WHAT IS NEEDED
Rewrite the data from the line containing "Where should I click to: Click the first" through the line containing "Looking at the screenshot, I should 547,270.", changing "Screen dimensions" to "Display size" and leaving everything else unchanged.

AVAILABLE DATA
################

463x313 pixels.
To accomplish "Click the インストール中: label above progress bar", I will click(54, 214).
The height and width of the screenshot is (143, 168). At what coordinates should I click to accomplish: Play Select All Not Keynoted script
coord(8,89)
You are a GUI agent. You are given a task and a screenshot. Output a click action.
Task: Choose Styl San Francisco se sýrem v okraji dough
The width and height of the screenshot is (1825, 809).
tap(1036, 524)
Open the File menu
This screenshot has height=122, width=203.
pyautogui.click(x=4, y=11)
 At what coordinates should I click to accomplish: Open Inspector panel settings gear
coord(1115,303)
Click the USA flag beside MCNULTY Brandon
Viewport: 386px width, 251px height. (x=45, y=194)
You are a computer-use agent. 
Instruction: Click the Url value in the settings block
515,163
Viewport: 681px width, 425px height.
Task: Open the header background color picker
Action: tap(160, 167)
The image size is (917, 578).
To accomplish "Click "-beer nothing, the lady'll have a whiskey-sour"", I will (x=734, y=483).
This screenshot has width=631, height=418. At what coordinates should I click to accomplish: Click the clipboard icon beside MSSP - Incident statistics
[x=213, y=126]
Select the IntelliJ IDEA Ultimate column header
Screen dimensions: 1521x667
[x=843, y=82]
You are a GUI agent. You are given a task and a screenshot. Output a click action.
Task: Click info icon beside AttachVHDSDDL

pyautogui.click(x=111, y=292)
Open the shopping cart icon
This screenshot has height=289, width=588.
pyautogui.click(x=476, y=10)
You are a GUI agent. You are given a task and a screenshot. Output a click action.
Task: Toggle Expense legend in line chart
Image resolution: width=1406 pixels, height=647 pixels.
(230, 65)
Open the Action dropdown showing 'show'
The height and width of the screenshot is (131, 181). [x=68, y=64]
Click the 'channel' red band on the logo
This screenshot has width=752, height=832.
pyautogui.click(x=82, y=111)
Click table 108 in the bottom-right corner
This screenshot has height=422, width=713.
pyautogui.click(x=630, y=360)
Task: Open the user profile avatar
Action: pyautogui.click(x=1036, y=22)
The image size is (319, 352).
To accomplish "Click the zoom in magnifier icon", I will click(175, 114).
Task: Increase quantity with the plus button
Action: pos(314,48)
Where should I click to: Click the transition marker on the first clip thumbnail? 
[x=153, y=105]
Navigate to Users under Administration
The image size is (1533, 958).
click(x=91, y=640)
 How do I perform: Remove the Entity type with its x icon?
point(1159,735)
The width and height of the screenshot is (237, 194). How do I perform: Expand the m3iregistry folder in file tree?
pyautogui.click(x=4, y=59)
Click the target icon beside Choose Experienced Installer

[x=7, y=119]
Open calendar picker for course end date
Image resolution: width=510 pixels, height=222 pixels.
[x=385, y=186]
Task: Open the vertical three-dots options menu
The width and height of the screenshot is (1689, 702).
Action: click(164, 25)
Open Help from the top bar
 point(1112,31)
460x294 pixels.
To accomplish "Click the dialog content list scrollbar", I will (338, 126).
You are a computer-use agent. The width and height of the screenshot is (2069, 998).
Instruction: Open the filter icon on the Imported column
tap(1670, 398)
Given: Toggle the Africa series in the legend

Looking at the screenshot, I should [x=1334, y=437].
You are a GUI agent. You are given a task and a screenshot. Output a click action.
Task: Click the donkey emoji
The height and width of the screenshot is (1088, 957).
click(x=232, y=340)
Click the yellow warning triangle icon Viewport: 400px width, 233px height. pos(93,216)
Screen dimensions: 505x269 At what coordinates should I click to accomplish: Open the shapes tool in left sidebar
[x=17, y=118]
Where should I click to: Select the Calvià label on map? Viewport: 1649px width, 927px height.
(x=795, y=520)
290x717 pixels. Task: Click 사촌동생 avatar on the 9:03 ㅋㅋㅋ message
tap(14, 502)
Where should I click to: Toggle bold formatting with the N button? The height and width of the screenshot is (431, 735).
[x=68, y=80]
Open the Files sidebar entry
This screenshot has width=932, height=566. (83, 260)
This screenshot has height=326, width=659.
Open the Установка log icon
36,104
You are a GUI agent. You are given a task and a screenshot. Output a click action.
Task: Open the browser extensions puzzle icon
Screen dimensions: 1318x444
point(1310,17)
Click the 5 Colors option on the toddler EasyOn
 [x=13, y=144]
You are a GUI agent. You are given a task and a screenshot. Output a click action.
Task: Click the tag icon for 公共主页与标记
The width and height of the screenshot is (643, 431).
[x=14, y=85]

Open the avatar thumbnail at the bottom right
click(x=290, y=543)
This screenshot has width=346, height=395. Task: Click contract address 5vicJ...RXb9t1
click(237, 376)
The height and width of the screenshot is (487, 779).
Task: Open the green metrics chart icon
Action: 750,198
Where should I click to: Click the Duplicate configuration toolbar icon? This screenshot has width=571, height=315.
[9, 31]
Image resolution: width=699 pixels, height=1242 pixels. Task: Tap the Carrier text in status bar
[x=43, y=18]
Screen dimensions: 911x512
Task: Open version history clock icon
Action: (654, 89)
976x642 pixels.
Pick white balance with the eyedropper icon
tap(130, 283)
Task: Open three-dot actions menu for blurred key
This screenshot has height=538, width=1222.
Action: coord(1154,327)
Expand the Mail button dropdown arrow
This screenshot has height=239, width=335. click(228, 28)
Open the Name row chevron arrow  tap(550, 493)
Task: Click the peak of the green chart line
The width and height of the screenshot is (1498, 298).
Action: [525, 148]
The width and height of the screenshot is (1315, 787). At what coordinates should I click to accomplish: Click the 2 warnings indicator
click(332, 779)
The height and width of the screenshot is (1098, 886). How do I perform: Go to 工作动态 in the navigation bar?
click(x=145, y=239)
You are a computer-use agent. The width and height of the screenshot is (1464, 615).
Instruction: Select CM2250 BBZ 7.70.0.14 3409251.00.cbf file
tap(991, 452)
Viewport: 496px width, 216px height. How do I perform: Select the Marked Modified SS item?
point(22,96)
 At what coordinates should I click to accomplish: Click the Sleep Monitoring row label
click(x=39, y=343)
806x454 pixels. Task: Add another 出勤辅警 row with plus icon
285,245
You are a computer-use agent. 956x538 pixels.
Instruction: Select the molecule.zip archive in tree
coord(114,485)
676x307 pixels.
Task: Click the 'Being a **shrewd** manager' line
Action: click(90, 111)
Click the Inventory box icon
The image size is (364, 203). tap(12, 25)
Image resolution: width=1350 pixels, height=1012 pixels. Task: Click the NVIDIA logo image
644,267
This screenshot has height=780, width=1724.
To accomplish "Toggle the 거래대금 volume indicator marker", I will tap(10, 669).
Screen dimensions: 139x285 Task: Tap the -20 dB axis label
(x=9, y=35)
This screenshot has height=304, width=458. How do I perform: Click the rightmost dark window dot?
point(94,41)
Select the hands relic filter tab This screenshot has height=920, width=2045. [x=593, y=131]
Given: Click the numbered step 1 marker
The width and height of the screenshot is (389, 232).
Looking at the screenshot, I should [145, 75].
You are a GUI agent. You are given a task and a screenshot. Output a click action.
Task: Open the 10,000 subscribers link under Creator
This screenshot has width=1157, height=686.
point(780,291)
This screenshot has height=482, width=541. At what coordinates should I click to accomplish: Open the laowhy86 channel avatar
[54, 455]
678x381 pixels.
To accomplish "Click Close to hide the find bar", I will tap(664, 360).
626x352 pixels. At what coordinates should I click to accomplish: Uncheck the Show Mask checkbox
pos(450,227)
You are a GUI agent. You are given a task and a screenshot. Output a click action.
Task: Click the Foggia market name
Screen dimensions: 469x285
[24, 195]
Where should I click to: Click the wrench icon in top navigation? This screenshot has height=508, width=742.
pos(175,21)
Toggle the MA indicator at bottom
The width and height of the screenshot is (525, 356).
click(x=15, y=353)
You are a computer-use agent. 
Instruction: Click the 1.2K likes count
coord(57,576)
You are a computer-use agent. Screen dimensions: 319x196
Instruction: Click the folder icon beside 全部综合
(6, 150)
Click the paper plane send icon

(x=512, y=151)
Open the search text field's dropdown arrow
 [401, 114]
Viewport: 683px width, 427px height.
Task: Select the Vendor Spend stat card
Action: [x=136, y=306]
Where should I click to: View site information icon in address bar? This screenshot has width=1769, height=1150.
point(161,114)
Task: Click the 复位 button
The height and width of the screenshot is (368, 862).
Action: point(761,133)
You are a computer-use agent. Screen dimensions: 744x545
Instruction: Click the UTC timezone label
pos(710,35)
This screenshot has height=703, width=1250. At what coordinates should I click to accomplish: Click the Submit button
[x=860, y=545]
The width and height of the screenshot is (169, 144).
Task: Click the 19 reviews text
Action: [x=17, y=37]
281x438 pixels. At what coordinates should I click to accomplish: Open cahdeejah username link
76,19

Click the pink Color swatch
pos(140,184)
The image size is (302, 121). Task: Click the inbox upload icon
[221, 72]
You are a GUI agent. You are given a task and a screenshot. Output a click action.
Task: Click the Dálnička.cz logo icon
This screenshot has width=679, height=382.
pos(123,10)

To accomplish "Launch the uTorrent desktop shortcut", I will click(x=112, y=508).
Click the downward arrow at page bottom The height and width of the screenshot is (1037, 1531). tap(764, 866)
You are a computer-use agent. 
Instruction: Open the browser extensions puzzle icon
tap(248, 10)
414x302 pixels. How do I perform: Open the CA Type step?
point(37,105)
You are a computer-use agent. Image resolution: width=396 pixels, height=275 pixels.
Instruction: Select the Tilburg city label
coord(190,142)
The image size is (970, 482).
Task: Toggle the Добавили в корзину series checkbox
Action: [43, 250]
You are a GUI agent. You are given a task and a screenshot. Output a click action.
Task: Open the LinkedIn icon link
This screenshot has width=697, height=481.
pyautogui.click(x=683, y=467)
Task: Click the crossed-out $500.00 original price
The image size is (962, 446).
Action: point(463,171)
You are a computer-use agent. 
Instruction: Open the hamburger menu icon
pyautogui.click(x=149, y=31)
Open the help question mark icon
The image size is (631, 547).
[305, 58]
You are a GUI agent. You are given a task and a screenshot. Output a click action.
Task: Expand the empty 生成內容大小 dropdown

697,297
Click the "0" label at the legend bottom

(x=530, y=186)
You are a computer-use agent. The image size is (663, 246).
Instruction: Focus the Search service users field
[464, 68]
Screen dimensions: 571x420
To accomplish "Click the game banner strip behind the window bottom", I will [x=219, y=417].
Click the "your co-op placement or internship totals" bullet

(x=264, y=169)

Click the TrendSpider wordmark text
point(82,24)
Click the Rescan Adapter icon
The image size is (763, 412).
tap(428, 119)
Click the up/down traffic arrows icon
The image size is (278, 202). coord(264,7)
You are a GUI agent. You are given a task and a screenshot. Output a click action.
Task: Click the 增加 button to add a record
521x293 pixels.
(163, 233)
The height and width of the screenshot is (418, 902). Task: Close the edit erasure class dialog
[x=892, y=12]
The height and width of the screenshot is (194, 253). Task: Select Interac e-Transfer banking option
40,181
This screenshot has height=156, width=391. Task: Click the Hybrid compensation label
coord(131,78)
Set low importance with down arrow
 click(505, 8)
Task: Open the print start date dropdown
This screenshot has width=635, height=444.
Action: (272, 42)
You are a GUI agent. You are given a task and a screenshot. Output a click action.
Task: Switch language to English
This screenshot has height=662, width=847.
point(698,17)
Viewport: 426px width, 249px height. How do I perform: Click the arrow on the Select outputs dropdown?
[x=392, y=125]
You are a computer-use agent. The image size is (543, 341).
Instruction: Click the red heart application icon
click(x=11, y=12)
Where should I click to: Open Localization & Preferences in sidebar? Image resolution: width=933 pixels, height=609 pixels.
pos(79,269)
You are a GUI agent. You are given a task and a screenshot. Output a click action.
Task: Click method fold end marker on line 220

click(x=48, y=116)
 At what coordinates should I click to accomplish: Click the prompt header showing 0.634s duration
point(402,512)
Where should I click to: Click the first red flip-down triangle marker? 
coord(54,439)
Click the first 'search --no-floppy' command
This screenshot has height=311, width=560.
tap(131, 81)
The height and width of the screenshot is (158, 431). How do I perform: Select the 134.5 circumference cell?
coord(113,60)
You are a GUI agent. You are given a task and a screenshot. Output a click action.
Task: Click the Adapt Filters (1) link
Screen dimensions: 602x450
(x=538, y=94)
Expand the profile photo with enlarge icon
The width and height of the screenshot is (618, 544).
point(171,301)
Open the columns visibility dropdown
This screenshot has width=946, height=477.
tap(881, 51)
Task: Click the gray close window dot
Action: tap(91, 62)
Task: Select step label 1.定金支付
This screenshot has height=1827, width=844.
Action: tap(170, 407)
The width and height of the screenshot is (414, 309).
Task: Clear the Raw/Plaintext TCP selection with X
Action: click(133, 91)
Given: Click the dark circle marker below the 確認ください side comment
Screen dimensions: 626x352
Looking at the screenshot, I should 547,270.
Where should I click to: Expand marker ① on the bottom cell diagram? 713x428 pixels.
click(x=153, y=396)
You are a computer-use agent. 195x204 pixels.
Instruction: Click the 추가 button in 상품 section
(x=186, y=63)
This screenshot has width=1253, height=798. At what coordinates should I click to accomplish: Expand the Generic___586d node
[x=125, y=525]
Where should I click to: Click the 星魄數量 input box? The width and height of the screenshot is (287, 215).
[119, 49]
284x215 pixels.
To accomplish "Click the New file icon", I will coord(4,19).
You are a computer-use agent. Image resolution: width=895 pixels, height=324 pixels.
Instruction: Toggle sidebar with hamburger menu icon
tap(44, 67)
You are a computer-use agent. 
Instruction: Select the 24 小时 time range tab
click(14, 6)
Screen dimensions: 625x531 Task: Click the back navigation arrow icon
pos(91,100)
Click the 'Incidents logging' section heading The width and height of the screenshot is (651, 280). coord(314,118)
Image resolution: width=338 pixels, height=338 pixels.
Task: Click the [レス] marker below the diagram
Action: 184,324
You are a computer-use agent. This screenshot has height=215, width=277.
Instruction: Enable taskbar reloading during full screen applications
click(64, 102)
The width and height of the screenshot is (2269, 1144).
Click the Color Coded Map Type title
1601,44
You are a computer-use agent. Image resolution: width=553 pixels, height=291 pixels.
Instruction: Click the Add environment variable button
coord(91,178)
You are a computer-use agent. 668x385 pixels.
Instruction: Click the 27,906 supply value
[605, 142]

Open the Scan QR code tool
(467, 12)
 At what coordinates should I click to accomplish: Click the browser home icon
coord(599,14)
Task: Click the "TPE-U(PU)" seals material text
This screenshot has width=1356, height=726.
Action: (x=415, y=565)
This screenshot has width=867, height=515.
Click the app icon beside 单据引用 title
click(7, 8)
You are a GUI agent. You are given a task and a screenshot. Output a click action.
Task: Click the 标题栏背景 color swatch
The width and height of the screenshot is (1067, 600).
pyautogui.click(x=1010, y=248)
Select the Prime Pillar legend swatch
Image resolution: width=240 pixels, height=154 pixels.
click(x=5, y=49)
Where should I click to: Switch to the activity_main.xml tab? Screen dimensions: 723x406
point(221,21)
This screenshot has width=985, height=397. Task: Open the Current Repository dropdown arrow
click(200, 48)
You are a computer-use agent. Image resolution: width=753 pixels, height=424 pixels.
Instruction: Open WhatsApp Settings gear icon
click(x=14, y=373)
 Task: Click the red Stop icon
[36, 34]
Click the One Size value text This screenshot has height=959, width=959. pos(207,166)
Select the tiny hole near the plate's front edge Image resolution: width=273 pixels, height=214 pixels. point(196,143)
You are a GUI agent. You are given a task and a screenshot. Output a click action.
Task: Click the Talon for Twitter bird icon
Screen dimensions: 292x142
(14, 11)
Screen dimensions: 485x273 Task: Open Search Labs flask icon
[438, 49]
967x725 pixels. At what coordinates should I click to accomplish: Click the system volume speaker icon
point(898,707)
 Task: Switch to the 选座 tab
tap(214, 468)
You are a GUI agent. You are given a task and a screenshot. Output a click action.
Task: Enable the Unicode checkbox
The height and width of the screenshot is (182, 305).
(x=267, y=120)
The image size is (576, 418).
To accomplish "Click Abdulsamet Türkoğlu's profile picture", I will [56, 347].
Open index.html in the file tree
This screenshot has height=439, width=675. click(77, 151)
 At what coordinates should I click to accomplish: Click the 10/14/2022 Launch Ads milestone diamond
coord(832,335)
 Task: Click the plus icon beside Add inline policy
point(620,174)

################

FINISHED TASK
Where should I click to: Click the first red flip-down triangle marker? 
coord(54,439)
Click the first 'search --no-floppy' command
This screenshot has height=311, width=560.
tap(131, 81)
The height and width of the screenshot is (158, 431). How do I perform: Select the 134.5 circumference cell?
coord(113,60)
You are a GUI agent. You are given a task and a screenshot. Output a click action.
Task: Click the Adapt Filters (1) link
Display size: 602x450
(x=538, y=94)
Expand the profile photo with enlarge icon
The width and height of the screenshot is (618, 544).
point(171,301)
Open the columns visibility dropdown
This screenshot has width=946, height=477.
tap(881, 51)
Task: Click the gray close window dot
Action: tap(91, 62)
Task: Select step label 1.定金支付
This screenshot has height=1827, width=844.
Action: tap(170, 407)
The width and height of the screenshot is (414, 309).
Task: Clear the Raw/Plaintext TCP selection with X
Action: click(133, 91)
Given: Click the dark circle marker below the 確認ください side comment
Display size: 626x352
Looking at the screenshot, I should 547,270.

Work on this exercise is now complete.